## PASSAGE SHOWN
*** Block opens ***
All of us at the hospital, chaplains included have been deeply marked with the trauma of this year – both a weariness to the bones and being permanent imprinted by the trauma.

One of the feelings that we all experienced in this time of COVID-19 is loss. That feeling of loss is grief. Grief is the digestion of feelings of loss.

We all observed grief in others and in ourselves. Grief is an emotion that we may not understand and do not have a roadmap to show us the way.

Grief is not comfortable

not easy

not predictable

not controllable.

Grief seems to come in waves, washing over us and causing us to have trouble even catching our breath. It catches us off guard. Then, grief abates for a time to cause us to think that we have weathered the storm only to be hit with another surge of grief.
*** Block closes ***
## RECORDED INFORMATION
*** Block opens ***
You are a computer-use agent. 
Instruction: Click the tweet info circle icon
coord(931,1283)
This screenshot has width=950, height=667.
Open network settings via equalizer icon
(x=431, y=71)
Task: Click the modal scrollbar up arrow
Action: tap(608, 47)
*** Block closes ***
## TASK INSTRUCTIONS
**A.** According to the passage on grief, what is grief the digestion of?
**B.** From the passage on grief, write out the part that opens with the words containing "All of us at" and closes with "by the trauma.", substituting "fatigue" for "weariness".

## RESPONSE LIST
**A.** Grief is the digestion of feelings of loss.

**B.**
All of us at the hospital, chaplains included have been deeply marked with the trauma of this year – both a fatigue to the bones and being permanent imprinted by the trauma.